• PROBLEM TO WORK ON: In the passage on addiction symptoms, copy word for word the part that opens with the words "Social problems describe" and closes with "settings or circumstances.".

• PAGE EXCERPT:
#####

Heavy use of a substance or excessive engagement in an activity does not always indicate addiction. Mr. Willis, can you tell us what the symptoms of addiction are?
Absolutely, Dr. Jerman. The symptoms of addiction are generally grouped into four categories, including:
- Impaired self-control
- Social problems
- Risky use, and
- Drug effects
Impaired self-control refers to the craving or strong urge to use the substance or engage in the activity, as well as an inability to cut back or discontinue the addictive behavior, despite the best intentions to do so.
Social problems describe the way an addiction to a substance or activity interferes with work, school, or home life. An addiction can make it difficult or impossible for a person to complete major tasks. It may also cause the individual to cut back on or give up work or leisure activities altogether.
Risky use refers to continued involvement with the substance or activity despite knowing that it's potentially dangerous or harmful. Risky use can also refer to using a substance or engaging in an activity in unsafe settings or circumstances.
Tolerance and withdrawal are two terms used to describe the effects of alcohol, drugs, and other behavioral addictions, such as gambling. Tolerance means that the individual requires progressively larger amounts of the substance or behavior to achieve the desired effect. Withdrawal symptoms are different for each substance and behavior, but they are typically defined as the body's adverse response to the sudden absence of the addictive substance or activity.

#####

• DATA EXTRACT:
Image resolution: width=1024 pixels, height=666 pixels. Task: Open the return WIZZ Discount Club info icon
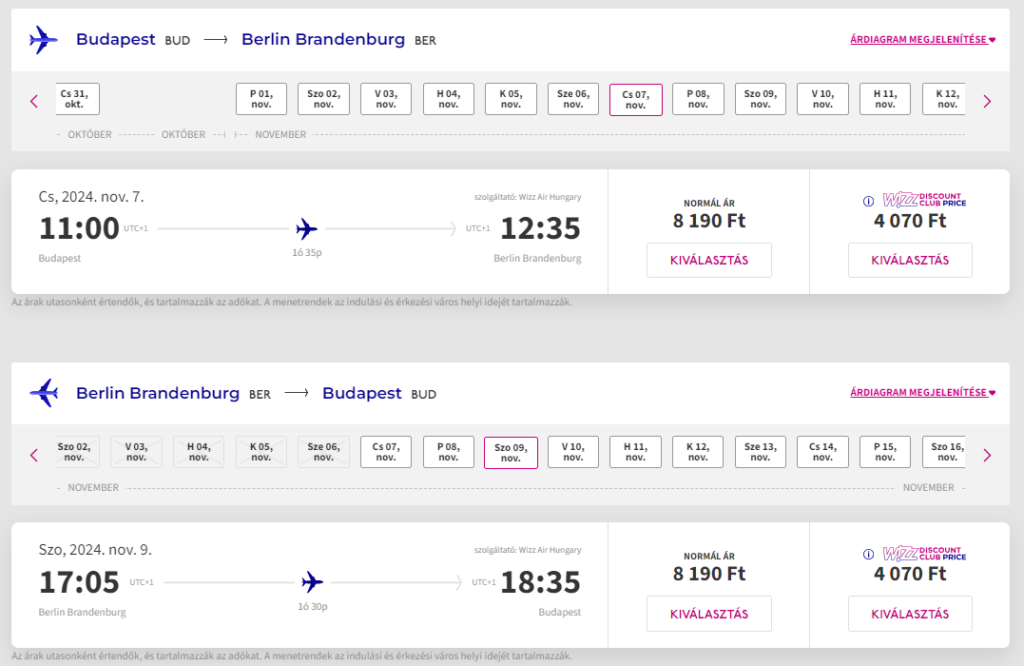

#####

• EXERCISE SOLUTION:
Social problems describe the way an addiction to a substance or activity interferes with work, school, or home life. An addiction can make it difficult or impossible for a person to complete major tasks. It may also cause the individual to cut back on or give up work or leisure activities altogether.
Risky use refers to continued involvement with the substance or activity despite knowing that it's potentially dangerous or harmful. Risky use can also refer to using a substance or engaging in an activity in unsafe settings or circumstances.